本書はTwitterやFacebookなどの最新Webツールを使うことを推奨していますが、決して細かいところまで100%使い倒すという事は良しとしていません。人とのつながりを非常に大切にしており、ただの趣味が大きなビジネスに発展することを説明しています。

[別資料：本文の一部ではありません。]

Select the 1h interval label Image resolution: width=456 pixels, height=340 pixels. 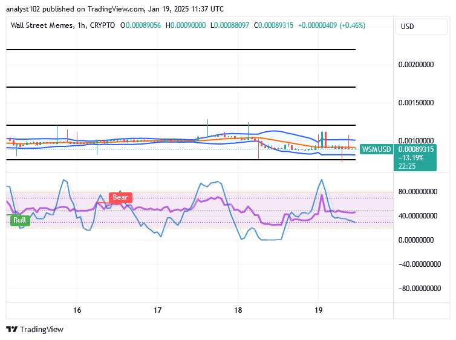[x=82, y=25]
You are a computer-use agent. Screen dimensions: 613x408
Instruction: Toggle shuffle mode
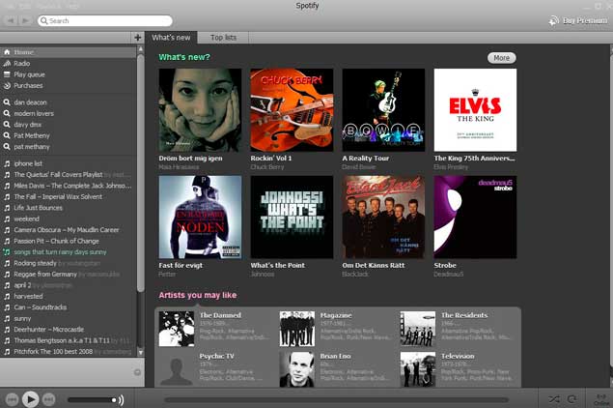(554, 398)
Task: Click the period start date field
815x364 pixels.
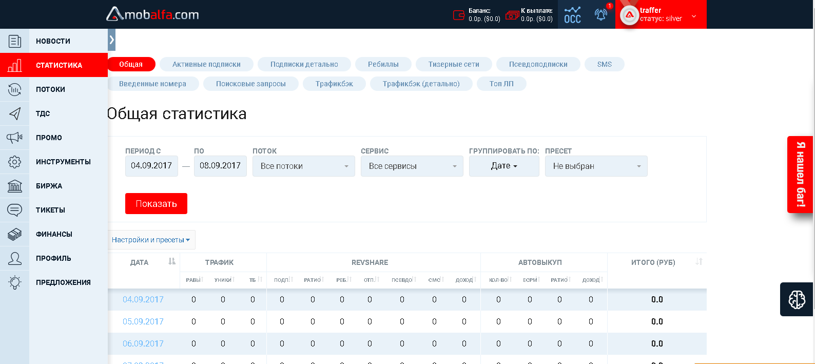Action: pyautogui.click(x=151, y=166)
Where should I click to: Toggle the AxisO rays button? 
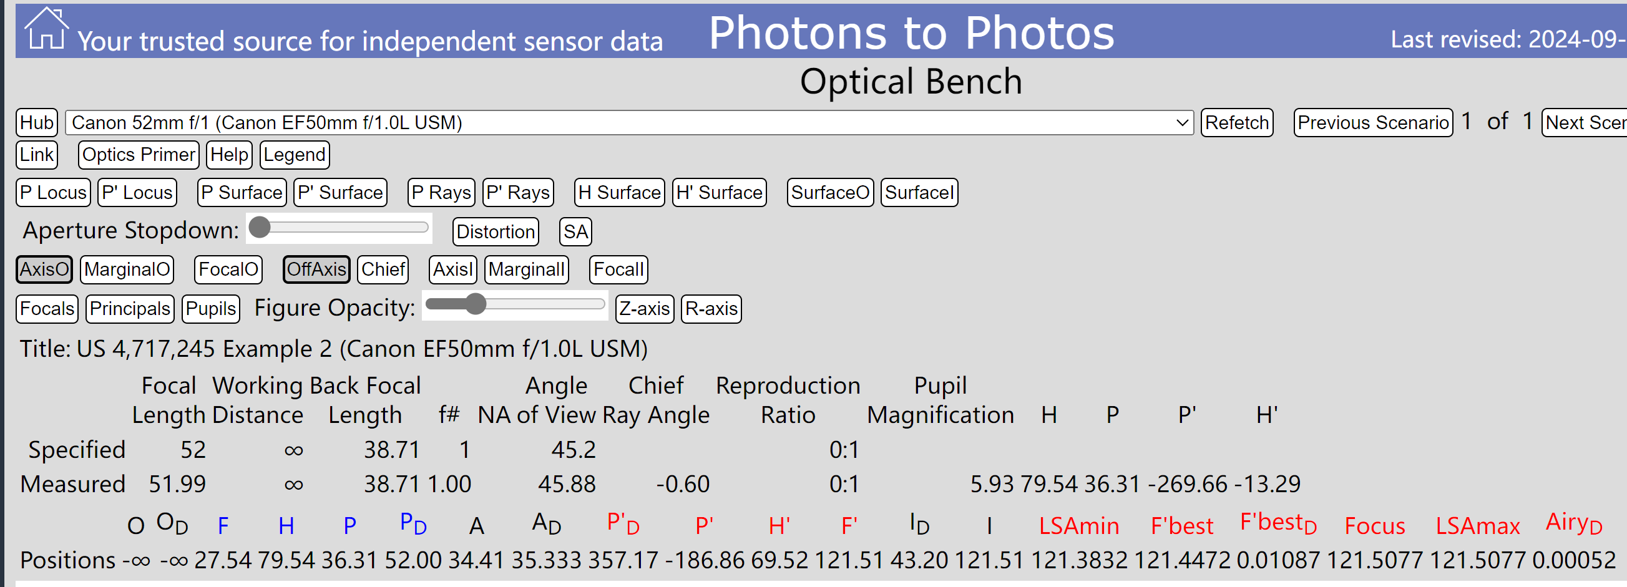44,270
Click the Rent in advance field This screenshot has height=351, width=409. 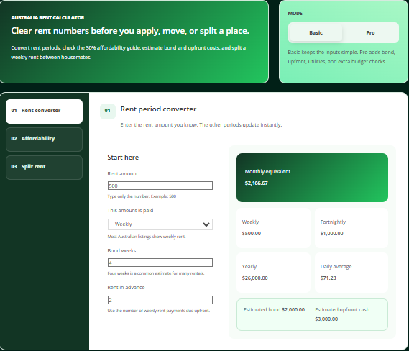(x=160, y=300)
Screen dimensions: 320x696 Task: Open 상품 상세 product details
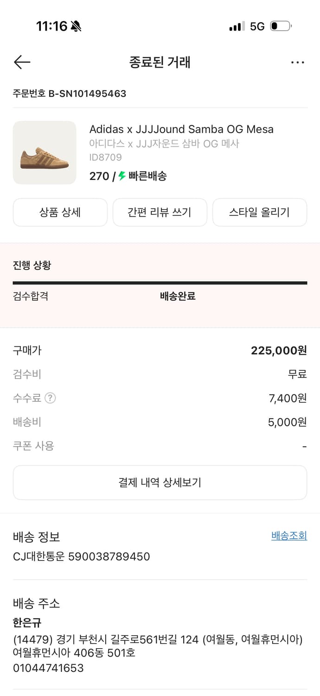[60, 212]
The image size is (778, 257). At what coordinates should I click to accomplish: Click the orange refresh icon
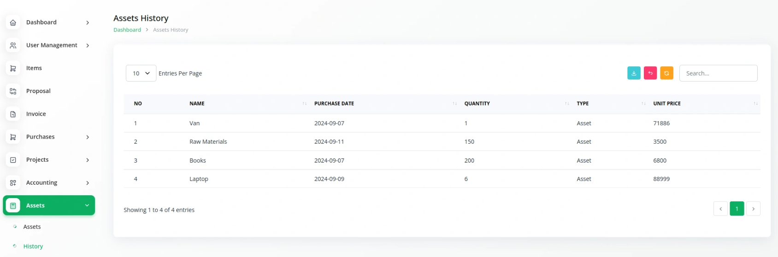click(666, 73)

しかし、中途半端ではダメだと言う事も強く教えています。「あるアーティストが好き」だと言った場合に、
・リリースした曲全部を知っている
・歌詞についての解釈が語れる
・音楽部分についての解釈を語れる
・(クラシックであれば)指揮者の違いが分かる
・媒体の違い(CD、アナログ、ネット配信)による音質やエアー感などを語ることが出来る。
・アーティストの幼少時代から今までの経歴を語れる
位を語れないとビジネスにならないという事も警告しています。本書では「趣味」という言葉が使われていますが、この言葉は著者の国と日本ではギャップがあります。
・日本
趣味は読書ですと言った場合、生活のスパイス程度に読んでいても通用する。
趣味が音楽鑑賞と言った場合・・(以下上記と同じ)
趣味がサイクリングと言ったら・・(以下上記と同じ)
趣味がオーディオと言ったら・・・(以下上記と同じ)
・海外
趣味が読書などと言ったら当然シェークスピアなどの名作は頭に入っている物だと思われる
趣味が音楽鑑賞と言った場合当然指揮者の違いくらい音を聞いて分かる
趣味がサイクリングと言ったら、全身フル装備で平気で150キロくらい走行する
趣味がオーディオと言ったら、真空管アンプなどを自分で設計、製作、運用が出来る
とずいぶん異なります。 本書で言う「趣味」は当然海外の認識です。
最後に
第九章の内容を丸ごと引用します。
「お客様への心遣い」
です。ビジネスを行っている人が意外に見落としている事はこの「お客様への心遣い」だと思われます。 19世紀の「産業革命」は大量生産によって過去の産業を駆逐しました。 21世紀は「ソーシャルメディア」がお客様への心遣いを無視した大量生産を駆逐すると考えられます。